(Texto extraído):
● ● ● ● ● ● ●

Para filósofo, filme 'Boi Neon' retrata a pobreza como esvaziamento de horizontes

Premiado longa-metragem do pernambucano Gabriel Mascaro ainda não tem data de estreia definida no Brasil. Leia texto sobre o filme escrito pelo filósofo Érico Andrade

23/11/2015 10:45
* Por Érico Andrade

Mateus Sá/ Divulgação
Juliano Cazarré está no elenco do filme premiado no Festival de Veneza (foto: Mateus Sá/ Divulgação)
De Ventos de agosto ao Boi Neon, Gabriel Mascaro mantém uma preocupação em mostrar como a pobreza não é apenas marcada pela falta habitual e grave de estrutura (banheiro e moradias precários), mas, sobretudo, pelo esvaziamento dos horizontes. A pobreza atrofia o desejo. Com isso ela exerce uma forma de controle social dificilmente superável como mostram todas as personagens de Boi Neon cujos desejos esbarram nas fronteiras da necessidade cotidiana de sobreviver. A filha da Galega desenha cavalos, brinca com bonecos de cavalos (como mostra a delicada cena em que ela põe seu cavalo alado de brinquedo sobre os bois, demonstrando o seu desejo de voar para além daquele cenário) e, sobretudo, sonha cavalos; metáfora animal da ascensão social. No entanto, ela é constantemente castrada e, mesmo condenada por desejar; como mostra a cena em que é obrigada a pegar os dejetos do boi (uma espécie punição por gostar de cavalos) e quando escorrega nesses dejetos, cobrindo seu corpo de fezes e servindo de chacota por parte das outras personagens. A pobreza do empobrecimento do horizonte contamina todas as personagens que se encarregam invariavelmente de mostrar para as demais o lugar naturalizado do pobre: o lugar do não desejo, expresso, por exemplo, na cena em que um vaqueiro reclama de Iremar (personagem principal e seu colega) de estragar as suas revistas porque ele ao invés de curtir naturalmente as mulheres nuas das revistas, as cobre com traços, tinta e desejo de ser estilista.

● ● ● ● ● ● ●

(Dados fornecidos):
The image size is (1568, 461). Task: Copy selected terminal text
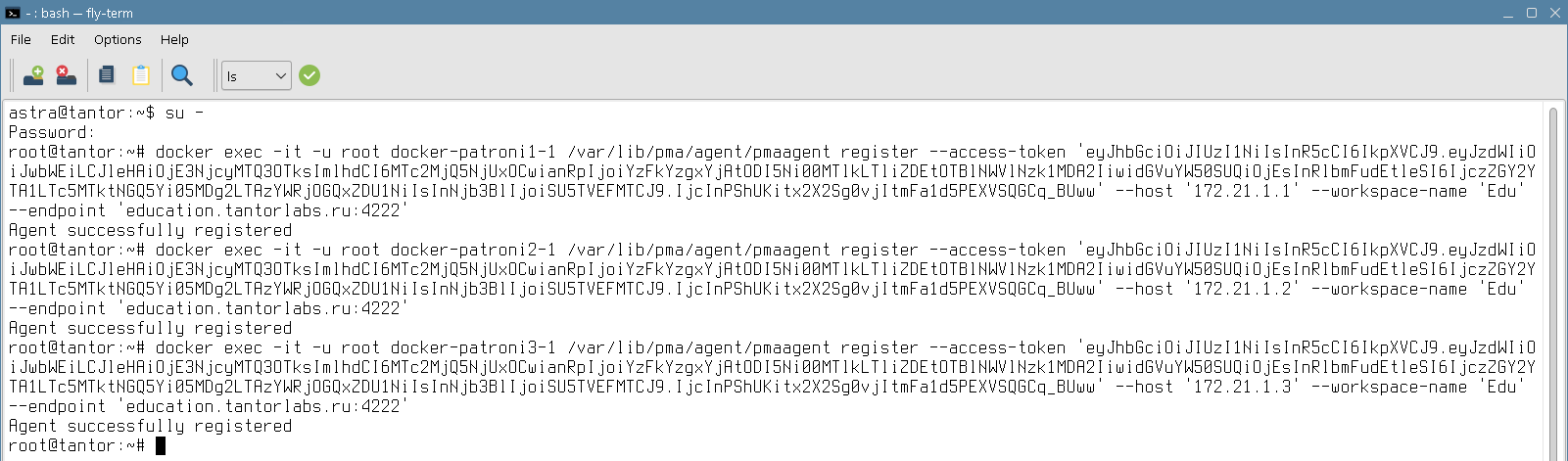pyautogui.click(x=107, y=75)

● ● ● ● ● ● ●

(Detalhes da tarefa): Dê continuidade ao texto sobre o filme Boi Neon, começando logo após a última frase apresentada.

(Resposta do exercício):
Desta vez o cenário para mostrar a invisibilidade das pessoas excluídas não é uma praia paradisíaca como em Ventos de agosto, cujos habitantes se resignavam a serem catadores de cocô, pescadores e, na melhor das hipóteses, motoristas (nos dois filmes as mulheres têm o melhor “cargo” e são motoristas). Trata-se de um ambiente de invisibilidade diferente: as vaquejadas. Os catadores agora são os vaqueiros. A mudança das personagens comporta uma mudança mais essencial. A fusão entre o ser humano e o mar do primeiro longa de Mascaro é substituída pela fusão entre o ser humano e o animal; o que propicia um espaço para um diálogo estrito com a obra de outra artista recifense: Rodrigo Braga.

A cena, que aparece no início e, depois, na segunda metade do filme, da mulher dançando com as patas e cabeça de cavalo (o desejo do corpo feminino é associado ao desejo por ascensão social; representado novamente pela figura do cavalo) nos remete imediatamente à obra de Braga Fantasia da compensação que embora seja feita com um cachorro, destaca a fusão do ser humano com o animal e aprofunda a nossa animalidade que tanto tentamos repelir na mesma proporção em que ela não se deixa controlar. Aliás, o controle do animal requer de nós, como mostra a cena em que uma personagem contracena com o cavalo, uma reaproximação com a nossa animalidade. Tal qual uma das obras de Rodrigo Braga, a cena em que a personagem dança numa "Comunhão" (título da obra de Braga em que ele aparece com a cabeça lado a lado com a cabeça de um bode) com o cavalo atesta que o elo entre o ser humano e o animal nos dá a medida de que os nossos desejos podem ser individuais, mas nunca podem ser realizados sem o consórcio da coletividade. É preciso condições materiais mínimas para a realização de nossos desejos. Assim, embora levemente mais otimista do que Ventos de agosto, Boi Neon mostra que a pobreza quando não consegue nos retirar a possibilidade de sonhar, ela, ao menos, torna esse sonho praticamente inexequível.

* Érico Andrade é filósofo e professor da Universidade Federal de Pernambuco, com doutorado pela Université Sorbonne (Paris IV)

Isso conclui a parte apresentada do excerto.